1842年4月6日午後9時頃、ウィリアム・ガーディナー巡査は、
「ダニエル・グッドという中年の御者に店のズボンを万引きされた」
との質屋の訴えに応じて、ロンドンはローハンプトンにあるグッドの厩舎を捜索していた。グッド本人とその息子、そして、質屋の店員2人もその場に立ち会っていた。馬具を収めた棚を一通り調べた後、馬草が積まれた場所へと向かう。
「ん? あれは何だ?」
何かが馬草で覆われている。
「ガチョウか何かの死骸かな?」
馬草を払ってランタンをかざす。うわっ、女の胴体じゃないか!
一同がぶったまげているその隙に、ダニエル・グッドは脱兎の如く逃げ出した。厩舎の扉を閉めて閂を掛ける抜け目なさ。息子を置いてっちゃうのはなんとも非道な限りである。まあ、この状況では仕方がないのでしょうなあ。

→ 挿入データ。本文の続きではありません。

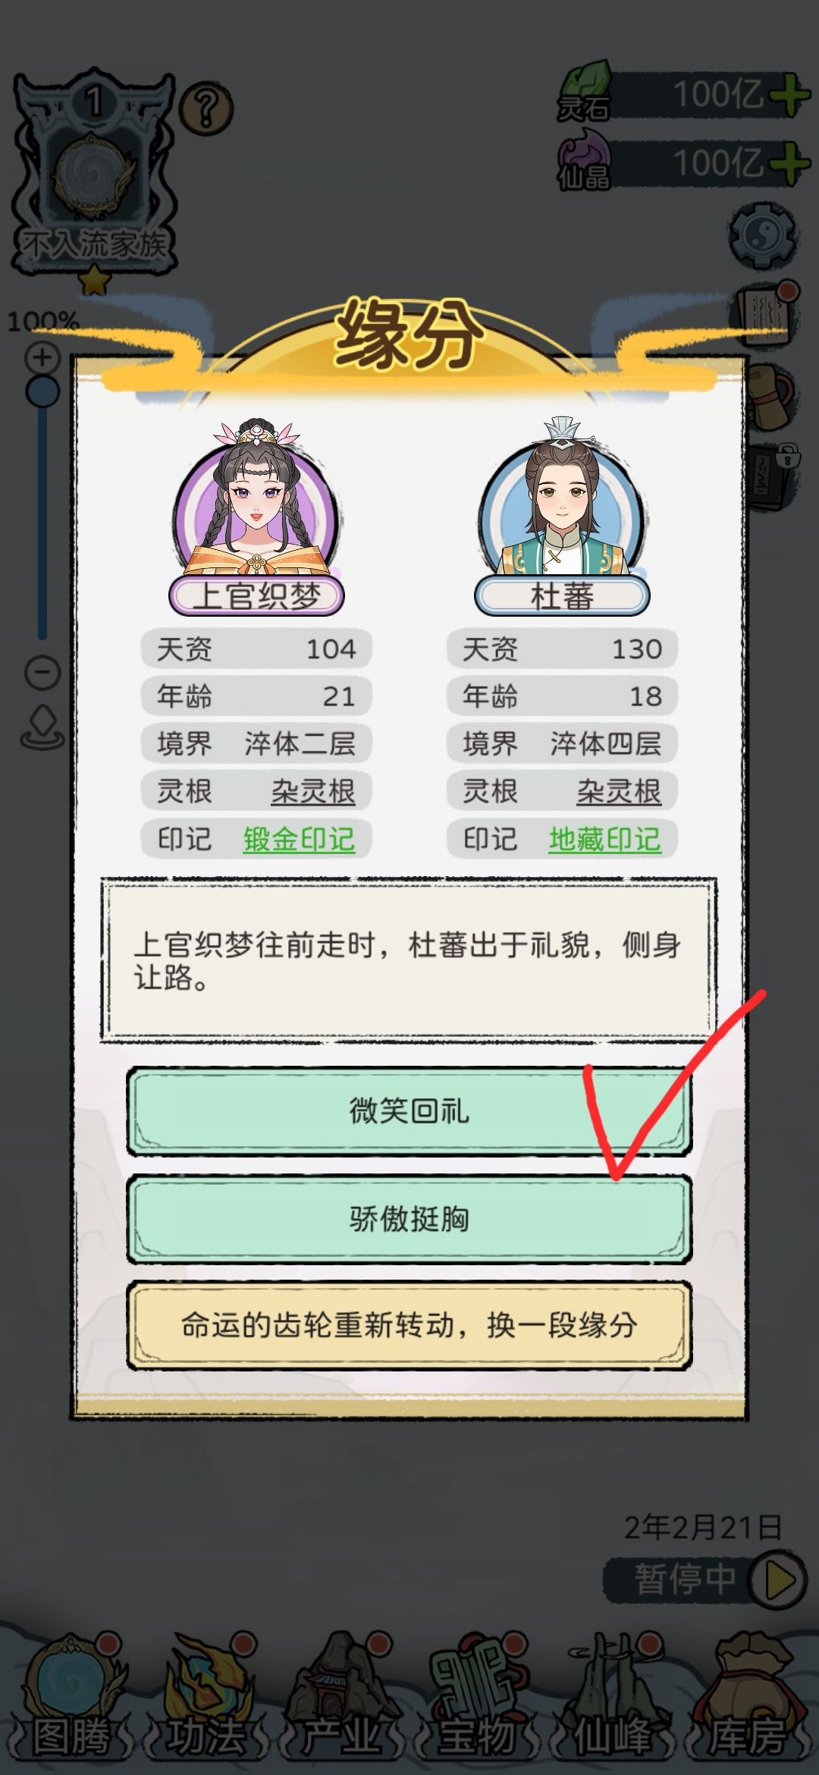Resume game with the play button
819x1775 pixels.
tap(776, 1581)
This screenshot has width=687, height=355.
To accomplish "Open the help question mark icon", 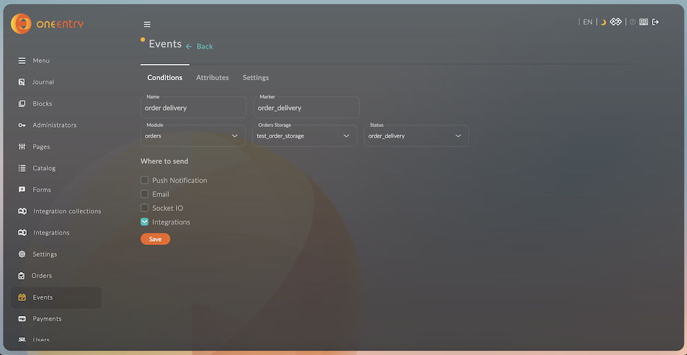I will (633, 22).
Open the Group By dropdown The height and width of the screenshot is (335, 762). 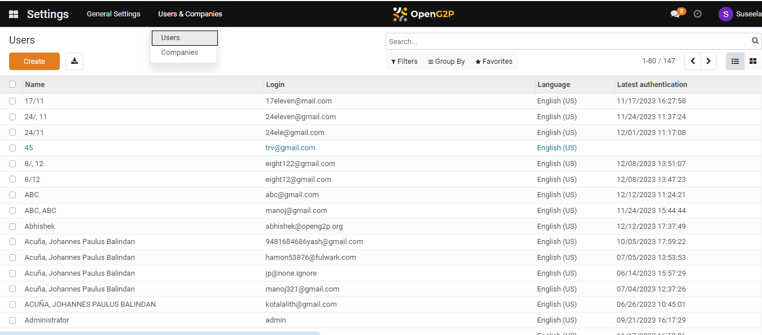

とにかく、遺体の状況を説明しよう。頭と手足を切断されて、内臓も抜かれていた。おそらく、焼こうとしていたのだろう。厩舎の中には大量の薪が用意されていた。
バラバラにされていたのはダニエル・グッドの内縁の妻、ジェーン・ジョーンズだった。検視解剖によれが、彼女は妊娠5ケ月だった。おそらく、そのことを巡って諍いがあったのだろう。実はグッドには別の愛人がおり、そちらの方が本命だったようなのだ。
一方、指名手配されていたダニエル・グッドは、2週間後の4月20日にケント州トンブリッジで逮捕された。日雇い労働者の中に紛れていたのだが、同僚に元警官がおり、通報されてしまったのだ。
かくして、ダニエル・グッドで殺人容疑で有罪となり、5月23日に絞首刑により処刑された。
しかし、それにしても、どうしてバラバラ事件の真っ只中に質屋でズボンなど盗んだのだろうか? 墓穴を掘るとはまさにこのことだ。